Solution 2: Sharding hot posts further

For posts with > 10K reactions in 1 hour (detected dynamically):
  → Sub-shard the counter: rc:{content_id}:0 through rc:{content_id}:15
  → Each sub-counter handles 1/16th of the writes
  → Read: SUM all 16 sub-counters (still fast — 16 Redis HGET calls < 2ms)
  → This is the "counter sharding" or "distributed counter" pattern

Idempotent toggle handling:

// Ensure exactly-once semantics for rapid tapping
// User taps like 5 times quickly → should result in "liked" (odd taps = liked)

Per-user lock: Redis SET ur:lock:{content_id}:{user_id} NX EX 2
  → If lock acquired: process normally
  → If lock exists: enqueue, process after lock released
  → This serializes operations per (user, content) pair
  → No global contention — lock is per user per post

Deep Dive 2: Approximate vs Exact Counts

The trade-off:

Exact counts require strong consistency between the reactions table and the counts table. At 500K writes/sec, keeping them in sync adds latency and complexity.
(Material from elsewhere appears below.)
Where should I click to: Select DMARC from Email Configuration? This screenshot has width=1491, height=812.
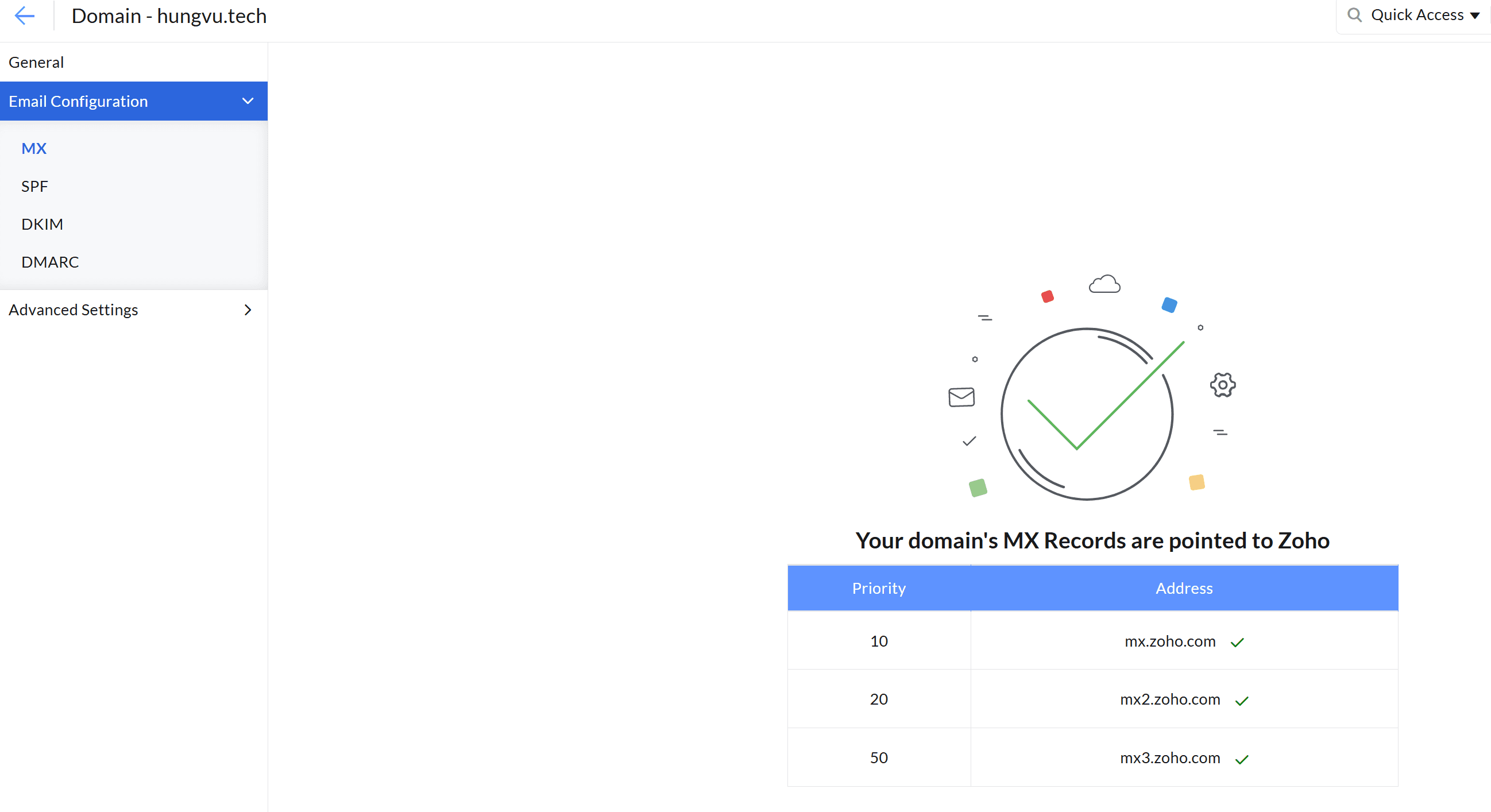49,262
Approach: Exact source-of-truth, approximate cache, periodic reconciliation

Layer 1 — Redis cache (approximate, fast):
  → Updated async via Kafka (eventual consistency)
  → May be off by a few reactions during peak load
  → Serves 99.9% of read traffic
  → Acceptable because users can't tell if a post has 1,542 vs 1,545 likes

Layer 2 — reaction_counts table (eventually consistent):
  → Updated by counter service with micro-batching
  → Consistent within seconds of a reaction
  → Serves cache misses

Layer 3 — reactions table (exact, source of truth):
  → COUNT(*) GROUP BY reaction_type on demand
  → Used only by reconciliation job, never for live reads

Reconciliation job (runs every hour):
  FOR each content_id with reactions in the last hour:
    exact = SELECT reaction_type, COUNT(*) FROM reactions
            WHERE content_id = ? GROUP BY reaction_type;
    cached = SELECT * FROM reaction_counts WHERE content_id = ?;
    IF drift > 5%:
      UPDATE reaction_counts to exact values
      UPDATE Redis cache
      Log the drift for monitoring

Why not just use exact counts everywhere?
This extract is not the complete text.